**What to work on:**
Copy the Duplicity guide below from "Please select what" to "may contain spaces.", inclusive, replacing "passphrase" with "password".

--- start of Text provided ---

Duplicity is a robust, easy to use, backup and restore utility which uses gpg for encryption. Its flexibility allows backing up with Amazon’s S3 service, a highly durable storage infrastructure designed for mission-critical data storage. In this article, I’ll explain how to use Duplicity to create secure, incremental, remote backups with Amazon’s S3 service.
Duplicity in a Nutshell
Duplicity…
- is an easy to use backup and restore command line utility
- supports encryption and signing of archives using gpg
- is bandwidth and space efficient
- uses rsync to transfer only the modified parts of files, with support for binary files
- uses a standard file format (gnu tar and rdiff incrementals)
- supports multiple protocols including local storage, scp/ssh, ftp, rsync, and Amazon S3
See full list of features and documentation
Getting Started With Duplicity—Quick Guide and Examples
Downloading and Installing Duplicity
Duplicity has several requirements so you may want to use a package manager to install.
MacPorts Installation:
sudo port install duplicity
Ubuntu packages:
You should install the duplicity
package along with python-boto
for S3 support.
Trying Out Duplicity
You can try out a simple Duplicity backup locally by running:
duplicity <source-directory> file://<destination-directory>
See more examples.
After you’ve succesfully created your first backup, you should see some backup statistics including the total count and file size of new or modified files.
Creating a GPG Key For Encryption
To encrypt your backup, you will first need to create a gpg key. You can create a key for use only with Duplicity, which will protect your files from being viewed in transit or in remote storage (e.g. Amazon’s servers).
Run gpg --gen-key
in your shell.
#~ gpg --gen-key
gpg (GnuPG) 1.4.11; Copyright (C) 2010 Free Software Foundation, Inc.
This is free software: you are free to change and redistribute it.
There is NO WARRANTY, to the extent permitted by law.
Please select what kind of key you want:
(1) RSA and RSA (default)
(2) DSA and Elgamal
(3) DSA (sign only)
(4) RSA (sign only)
Your selection?
- Choose kind of key, keysize, and expiration. I used the defaults.
- Enter a “Real Name” (e.g. Duplicity Backup), email address and comment, then
O(kay)
to continue with key generation.
- Enter a passphrase to protect your private key (this should be sufficiently long and difficult to guess). A passphrase may contain spaces.
- At this point, the key will be generated. On a remote host, you may have trouble generating enough random entropy. In this case, you might want to run some
find
commands or something to generate random data. It can take a minute or so for this step to complete.
- After key generation, note the key identifier for use with Duplicity.

--- end of Text provided ---
--- start of Information shown ---

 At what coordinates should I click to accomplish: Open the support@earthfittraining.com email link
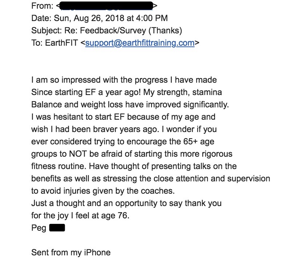(140, 43)
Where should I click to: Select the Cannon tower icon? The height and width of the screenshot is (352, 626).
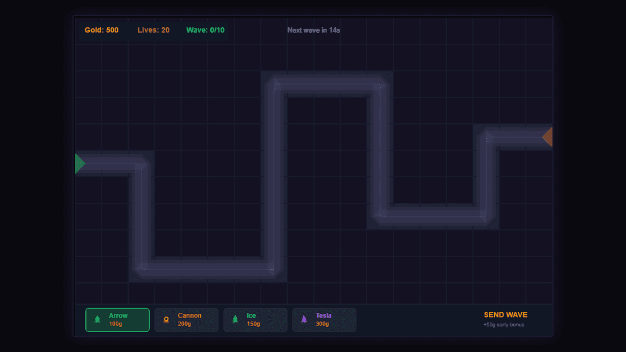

--- end of Information shown ---

**Exercise output:**
Please select what kind of key you want:
(1) RSA and RSA (default)
(2) DSA and Elgamal
(3) DSA (sign only)
(4) RSA (sign only)
Your selection?
- Choose kind of key, keysize, and expiration. I used the defaults.
- Enter a “Real Name” (e.g. Duplicity Backup), email address and comment, then
O(kay)
to continue with key generation.
- Enter a password to protect your private key (this should be sufficiently long and difficult to guess). A password may contain spaces.